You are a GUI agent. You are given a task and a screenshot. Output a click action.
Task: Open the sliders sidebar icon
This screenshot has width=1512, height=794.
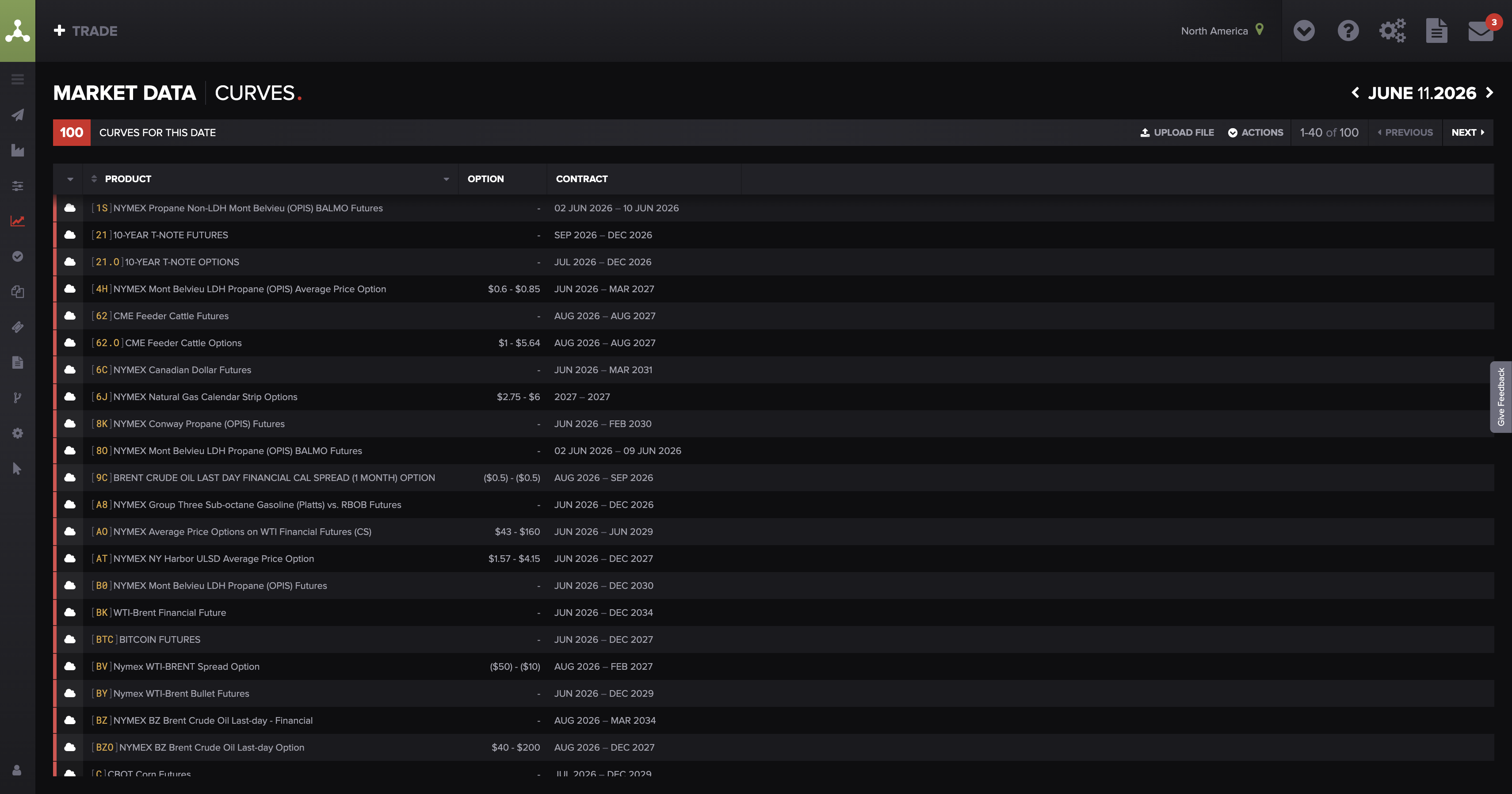tap(18, 186)
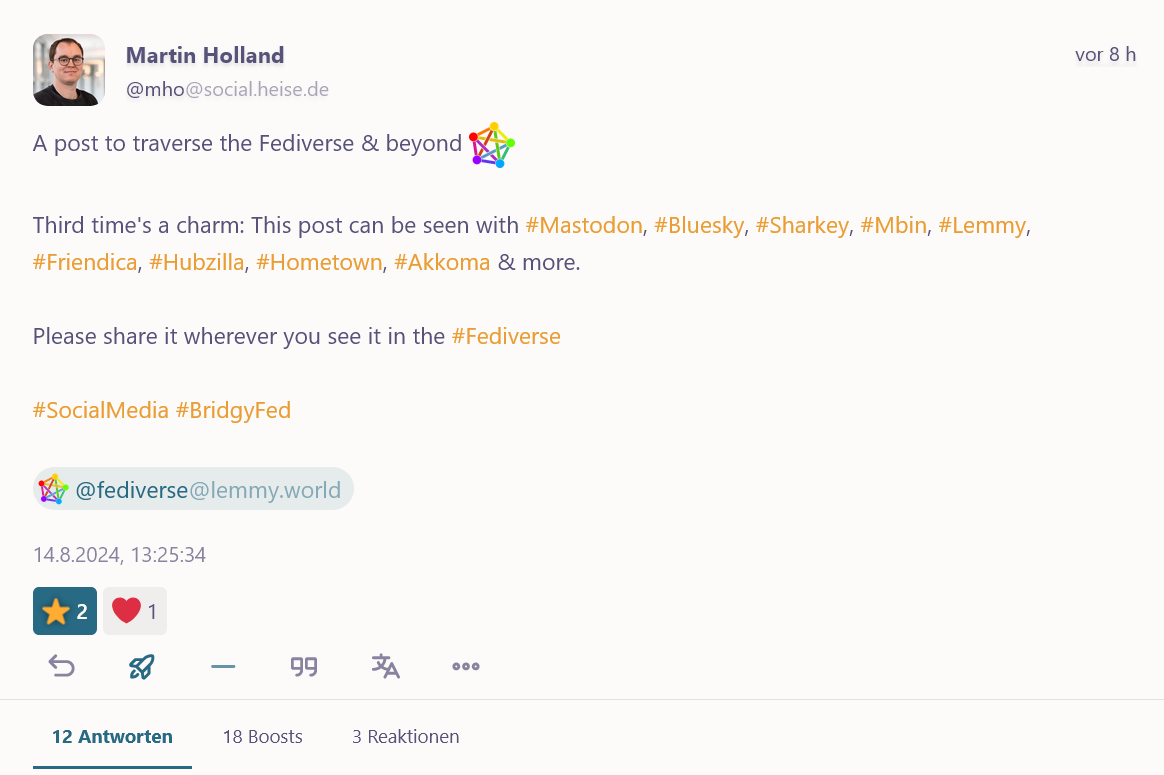Click the Martin Holland display name
The image size is (1164, 775).
205,55
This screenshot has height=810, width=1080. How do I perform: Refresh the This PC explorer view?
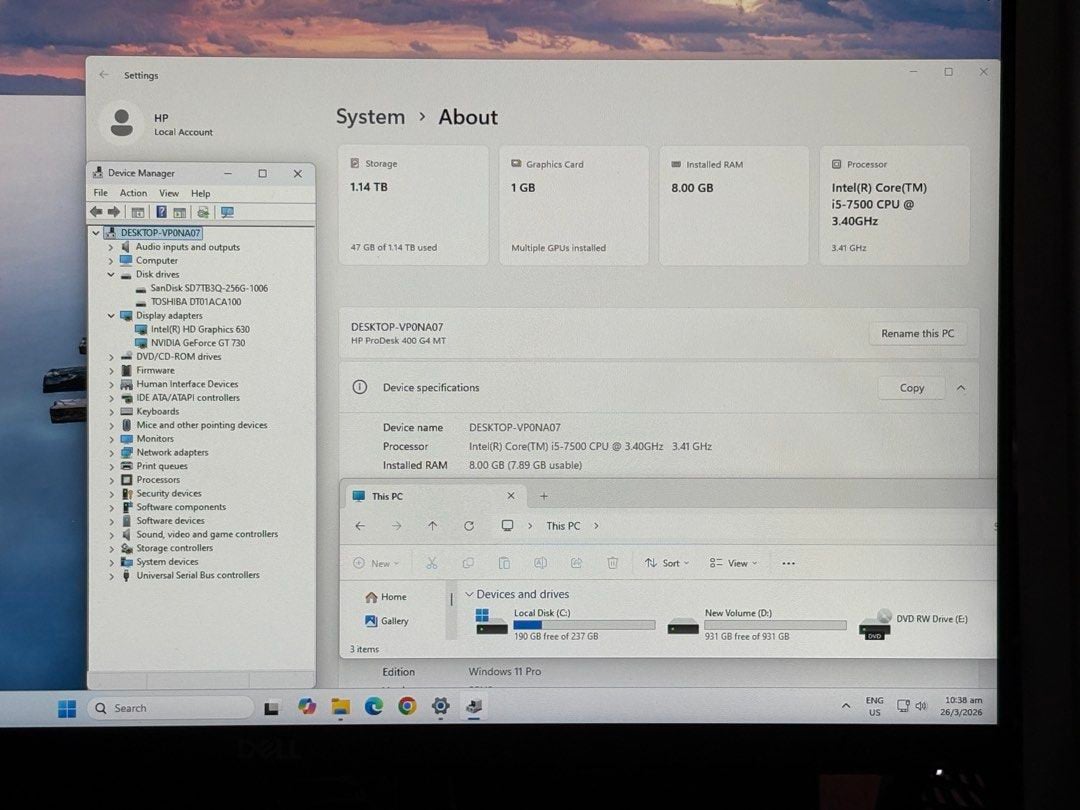click(469, 526)
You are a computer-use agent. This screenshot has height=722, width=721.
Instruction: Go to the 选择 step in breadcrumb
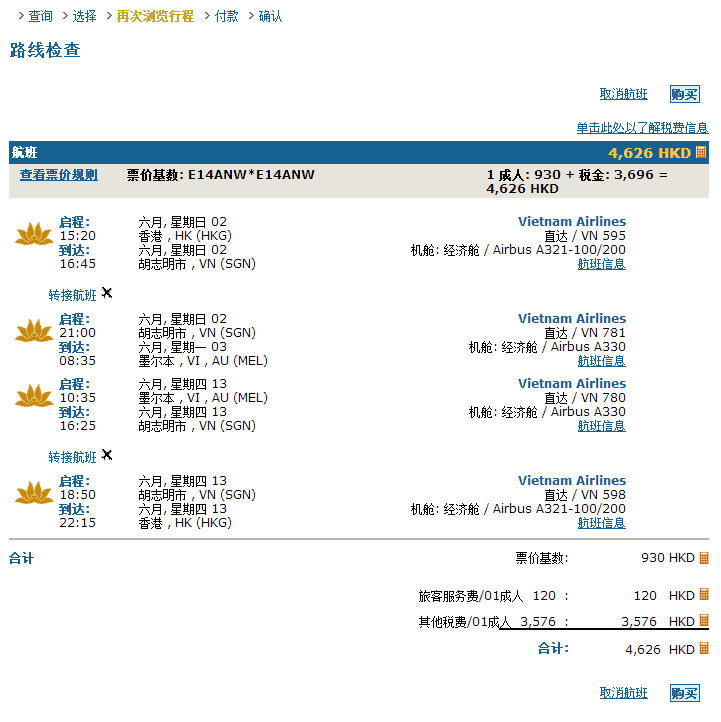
----
» EXERCISE DETAILS
Pull every line with the string "agent" from the data above.

» OUTPUT BELOW
You are a GUI agent. You are given a task and a screenshot. Output a click action.
You are a computer-use agent. This screenshot has height=722, width=721.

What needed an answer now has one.